Wakil Kepala Sekolah SMA Negeri 8 Kota Bengkulu, Elvina Faisal, M.Pd., mengatakan kegiatan SEB telah berlangsung beberapa hari melalui pemasangan spanduk, sosialisasi kelas, hingga pembagian buku dan majalah edukasi.
“Harapan kami untuk tahun berikutnya program ini bisa dilanjutkan lagi, terutama di sekolah kami. Kesadaran akan kebersihan lingkungan sangat penting. Apalagi di tahun 2045 Indonesia ditargetkan menjadi negara maju, tentu tidak ideal jika kita masih bergantung pada batu bara,” ujarnya, Kamis (4/9/25).
Elvina menambahkan, pemerintah seharusnya mendorong pemanfaatan energi ramah lingkungan sebagai pengganti energi kotor. “Harapan kami pemerintah lebih sadar akan dampak buruk penggunaan batu bara. Di Bengkulu, misalnya di Teluk Sepang, pembangkit listrik masih berbasis batu bara. Sudah saatnya digantikan energi ramah lingkungan agar masyarakat lebih sehat,” katanya.

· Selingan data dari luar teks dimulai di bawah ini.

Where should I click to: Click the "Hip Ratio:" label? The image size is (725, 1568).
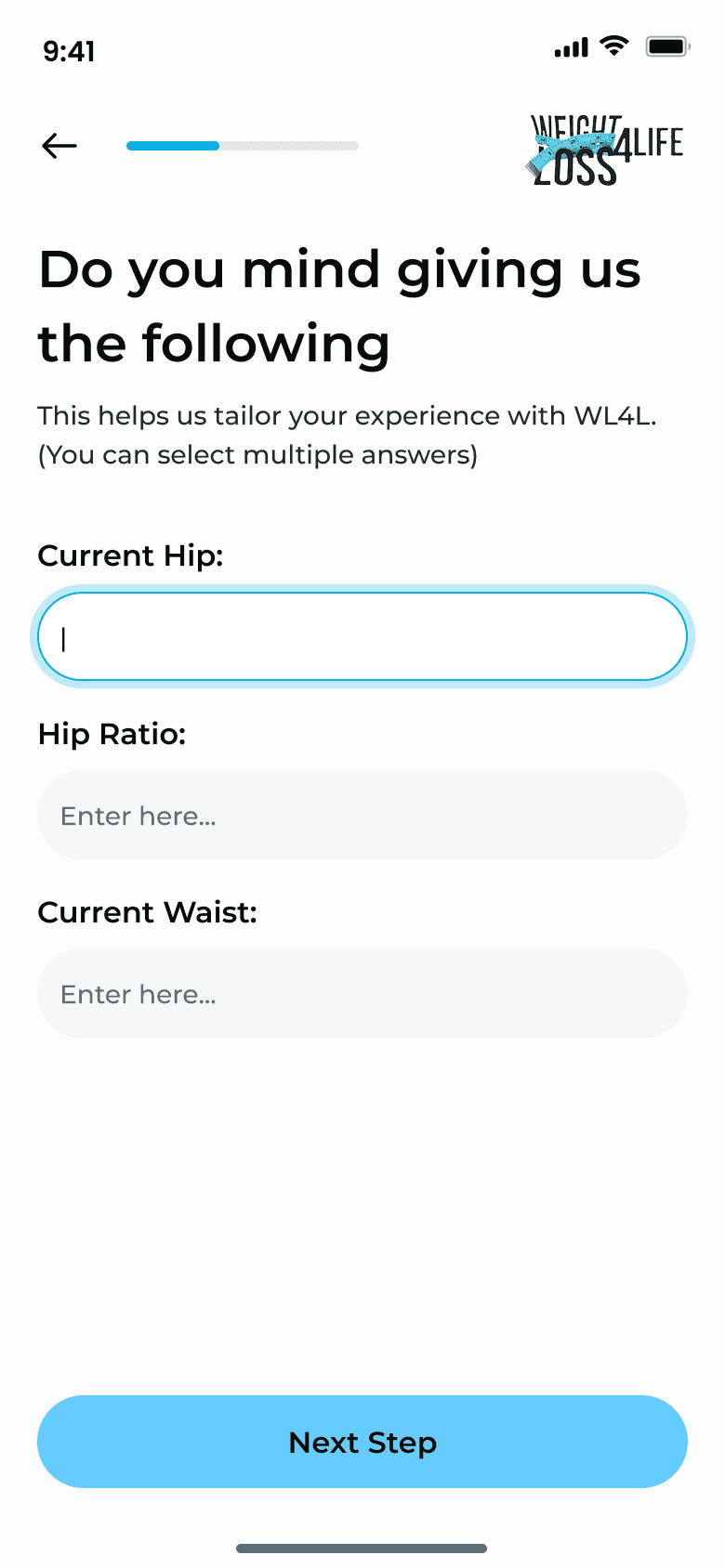112,734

Sementara itu, Direktur Program Kanopi Hijau Indonesia, Suarli, menegaskan krisis iklim merupakan ancaman nyata yang harus dihadapi bersama. Menurutnya, SEB menjadi langkah strategis dalam menumbuhkan kesadaran generasi muda tentang bahaya energi kotor.
“Melalui sekolah energi bersih, diharapkan tumbuh kepedulian terhadap lingkungan sekaligus menjadi modal penting bagi pelajar sebagai agen perubahan. Sosialisasi ini perlu dukungan bersama untuk mendorong pembangunan energi bersih sebagai solusi menghadapi krisis iklim,” jelas Suarli.
Setidaknya 600 siswa SMA Negeri 8 Bengkulu mengikuti sosialisasi SEB. Mereka tidak hanya berpartisipasi dalam kegiatan dan donasi, tetapi juga aktif membagikan pesan menjaga lingkungan melalui akun media sosial masing-masing.
Salah satu siswa, Nauren Zakia Mukti, menyebut program ini sangat bermanfaat. “Tidak hanya mengedukasi tentang energi bersih, tetapi juga ada permainan yang mengajarkan arti kebersamaan dalam menjaga lingkungan,” ungkap siswi kelas XI IPA 1 itu.
Dengan dukungan dari sekolah, pelajar, hingga masyarakat, program Sekolah Energi Bersih diharapkan dapat menjadi gerakan bersama untuk mendorong transisi energi menuju Indonesia yang lebih sehat dan berkelanjutan.